I am given that $f(n)=\mathcal O(g(n))$ if there exsists a constant $M$ such that for all $n$ $f(n)/g(n)\leq M$.

Intuitively, I do understand that if you get a sample with replacement that the chance that element $k$ is part of sample $S$ is $\frac{m}{N}$ plus something extra because $k$ can be drawn more than once. However, I do not understand what that function $\mathcal O(1/N^2)$ means.

1

There are 1 best solutions below

0
On BEST ANSWER

Write $f(N)$ for the something extra, i.e. $$ f(N) = P(k\in S) - \frac mN \ . $$ The assertion is that $f(N)=\mathcal O({1\over N^2})$. Just as you described, this means that there exists $M$ such that $$ |N^2f(N)|\le M $$ for all $N$. (I'm putting the absolute value around the LHS in case $f(N)$ is negative.) In words, the claim is that the extra piece, as a function of $N$, grows no faster than $1/N^2$.

So how do you demonstrate that something is $\mathcal O(1/N^2)$? Here's an example.
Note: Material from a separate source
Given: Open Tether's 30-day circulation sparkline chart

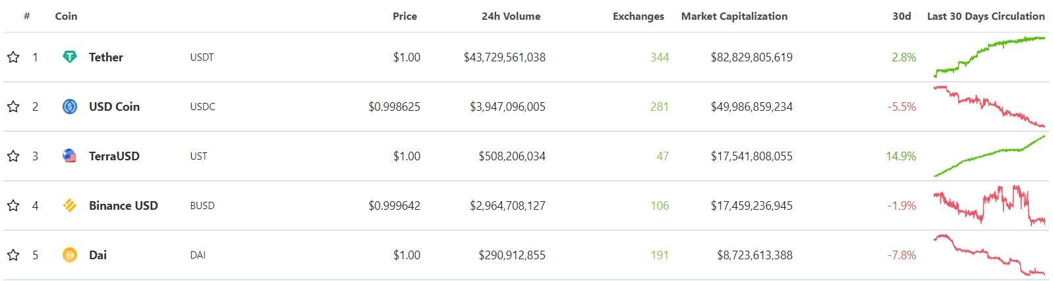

For fixed $m$, consider the expression $$ \left(1-\frac1N\right)^m\tag1 $$ viewed as a function of $N$. This is the product of $m$ terms, each of the form $1-1/N$. If you expand out (1) as a polynomial in $1/N$, you'll get $$ \left(1-\frac1N\right)^m = 1 + {c_1\over N} + {c_2\over N^2} + \cdots + {c_m\over N^m} $$ for some constants $c_1,\ldots,c_m$. (Try for $m=2$ or $m=3$). The point of the $\mathcal O$ notation is to lump together the smaller order terms into a tidier expression that summarizes their growth as a function of $N$. We write $$ \left(1-\frac1N\right)^m = 1 + {c_1\over N}+{\mathcal O}(\frac1{N^2})\ .\tag2 $$ In words, the expression (1) behaves like $1+{c_1\over N}$ plus a remainder that grows no faster than $1/N^2$. Why $\mathcal O(1/N^2)$? Because the terms that we've replaced with the $\mathcal O$ expression are indeed bounded by a constant times $1/N^2$: $$ \left|{c_2\over N^2}+{c_3\over N^3} +\cdots+{c_m\over N^m}\right|\le {M\over N^2}\tag3 $$ One way to see why (3) is true is to multiply the LHS of (3) by $N^2$ and take the limit as $N\to\infty$. When we do this, $N^2$ times the LHS tends to the constant $c_2$, which implies that $N^2\cdot\mbox{(LHS)}$ must be a bounded sequence. This is exactly the requirement for something to be $\mathcal O(1/N^2)$.

How does this apply to your problem? Hint: the probability that $k$ is not a member of $S$ is $(1-\frac1N)^m$.